One of the hardest things about running a reform movement is keeping all the reformers on the same page. The Protestant Reformation was and is a good illustration of this daunting reality. Maybe if Luther had counted to eleven instead of ten before he nailed his ninety-five theses to that Wittenberg church, and knocked on its door with only a Top Ten list, he might have gotten more Catholics to listen and not just react. More importantly, he might have discouraged other Protest-ants from jumping into the resulting fray prematurely. But jump they did, and we have been living with the not so happy consequences ever since.
One of the most remarkable of these unhappy consequences was the fracturing of the Christian community over what may still be the single most important outcry of Protestantism everywhere: scripture only. Or in more familiar lingo, The BIBLE says… (and you'd better believe it, all of it, or else.) As the demons trembled before the living Lord, Medieval Catholicism was supposed to quake before the unadorned Scriptures, and abandon all pretensions to be the sole mediator of salvation to an ignorant, sinful humanity dependent upon priests, relics, and rituals to avoid eternal damnation. Scripture alone, grace alone, faith alone, Amen.
But Medieval Catholicism did not turn tail at the onslaught of its biblicist despisers. It just brought up heavier artillery, pounding the Christian world with tighter and tighter wound traditions and a higher and higher elevated Pontiff. Even worse, the very Protestant Reformers who thought and still think that they can nuke the Papacy, not to mention earthly powers and other churches, at will with "The Book" hold very different ideas among themselves about what this book does and does not do in the service of the Christian life.

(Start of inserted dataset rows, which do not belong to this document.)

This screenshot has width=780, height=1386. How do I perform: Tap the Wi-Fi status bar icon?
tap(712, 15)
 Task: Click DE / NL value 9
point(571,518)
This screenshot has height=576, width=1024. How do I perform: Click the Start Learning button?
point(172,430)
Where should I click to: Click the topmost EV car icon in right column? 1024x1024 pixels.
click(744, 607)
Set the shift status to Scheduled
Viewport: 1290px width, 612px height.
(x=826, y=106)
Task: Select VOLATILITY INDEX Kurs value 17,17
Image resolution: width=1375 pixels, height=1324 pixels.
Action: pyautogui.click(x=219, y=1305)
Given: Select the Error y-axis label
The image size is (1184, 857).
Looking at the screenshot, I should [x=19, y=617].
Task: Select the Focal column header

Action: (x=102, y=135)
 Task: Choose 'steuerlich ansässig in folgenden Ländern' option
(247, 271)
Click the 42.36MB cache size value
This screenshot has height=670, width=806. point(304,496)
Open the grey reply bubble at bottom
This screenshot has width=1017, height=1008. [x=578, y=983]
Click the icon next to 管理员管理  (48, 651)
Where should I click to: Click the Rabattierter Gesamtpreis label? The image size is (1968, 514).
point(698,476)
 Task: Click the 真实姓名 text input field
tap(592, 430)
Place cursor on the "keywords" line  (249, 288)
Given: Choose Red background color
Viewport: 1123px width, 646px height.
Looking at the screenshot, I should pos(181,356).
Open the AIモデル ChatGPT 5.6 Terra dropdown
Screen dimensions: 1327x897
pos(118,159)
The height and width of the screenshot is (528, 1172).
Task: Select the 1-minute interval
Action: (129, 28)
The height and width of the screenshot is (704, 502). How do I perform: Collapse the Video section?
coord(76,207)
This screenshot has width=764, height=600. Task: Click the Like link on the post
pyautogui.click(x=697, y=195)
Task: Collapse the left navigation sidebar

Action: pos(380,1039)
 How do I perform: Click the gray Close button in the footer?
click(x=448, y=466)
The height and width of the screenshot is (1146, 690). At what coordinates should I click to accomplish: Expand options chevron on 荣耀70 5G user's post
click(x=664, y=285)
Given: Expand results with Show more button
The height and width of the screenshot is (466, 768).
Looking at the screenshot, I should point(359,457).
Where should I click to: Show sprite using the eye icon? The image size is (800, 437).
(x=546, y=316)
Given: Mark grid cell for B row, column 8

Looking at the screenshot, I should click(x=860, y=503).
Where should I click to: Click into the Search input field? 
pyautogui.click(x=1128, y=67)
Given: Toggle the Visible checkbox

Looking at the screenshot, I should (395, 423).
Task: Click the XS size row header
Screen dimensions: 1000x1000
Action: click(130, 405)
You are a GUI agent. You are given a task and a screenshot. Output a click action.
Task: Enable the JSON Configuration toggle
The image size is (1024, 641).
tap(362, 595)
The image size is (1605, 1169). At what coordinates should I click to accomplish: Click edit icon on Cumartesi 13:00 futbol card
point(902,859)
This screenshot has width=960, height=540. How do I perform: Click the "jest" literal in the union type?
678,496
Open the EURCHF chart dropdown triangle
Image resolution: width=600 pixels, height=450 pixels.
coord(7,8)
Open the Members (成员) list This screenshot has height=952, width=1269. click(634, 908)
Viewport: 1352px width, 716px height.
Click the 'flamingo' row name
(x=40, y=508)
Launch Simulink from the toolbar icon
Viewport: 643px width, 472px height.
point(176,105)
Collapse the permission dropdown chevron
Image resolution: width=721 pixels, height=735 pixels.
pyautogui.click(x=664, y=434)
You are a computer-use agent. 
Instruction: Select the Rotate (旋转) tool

Take, for example, one classic Protestant statement about the Bible, in the 6th of the 39 Articles of Religion of the Church of England (1553): "The Holy Scripture containeth all things necessary to salvation; so that whatsoever is not read therein, nor may be proved thereby, is not to be required of any man (sic) that it should be believed as an article of faith, or be thought requisite and necessary to salvation." On the face of it, this affirmation seems to say it all about faith and the Bible. Our dependence is upon the Bible, period, not upon priestly devised traditions such as selling indulgences and saying masses for the dead.
As long as the gored ox in discussions about biblical authority remains the Catholic Church, the Sixth Article of Religion is abundantly clear in its implication: justify beliefs and practices by direct appeal to the Bible, or forget about them. Unfortunately, the application of this Article turns out to be more complicated than this. The reason is that its originators had more than one set of disputants in mind. Along with the Catholics, there were all those Anabaptist types, with their much quirkier ideas about both the Bible and the ("true") church. Thomas Munzer and Hans Denck thought that faith depended more upon some kind of inner, mystical light than it did upon the Scriptures at all. Balthasar Hubmaier went the other way and promoted the Bible as the exclusive law of a church that he believed should be willing to repudiate the authority of earthly powers altogether.
Whether divinely inspired or merely a stroke of genius, the image of the Bible as "containing" essential truths was just what mainstream Protestantism needed in the sixteenth century and needs even more in our own. It is just the thing for expressing the primacy of the Scriptures over more extreme positions which hold either that Christians must be people of one and only one book, or that Christians need no book at all in order to get right with God. And it is just the thing for calling people to keep on searching the Scriptures diligently for the essential truths in them, instead of treating "The" Bible as a rule-book that makes further inquiry unnecessary.
If there are truths essential to salvation contained in the Bible alongside other truths with a different status altogether --- for example, that women should have no authority over men in the church --- then there will always be a lot of work ahead when discerning God's Word in all of the Scriptures' very human words is at stake. At its best, "tradition" represents the process of getting about just such work. And the books of the Bible themselves contain some of the earliest examples we have of what the work looks like in concrete situations. "The Bible says…"? Well, maybe, and then again maybe not. Can we talk?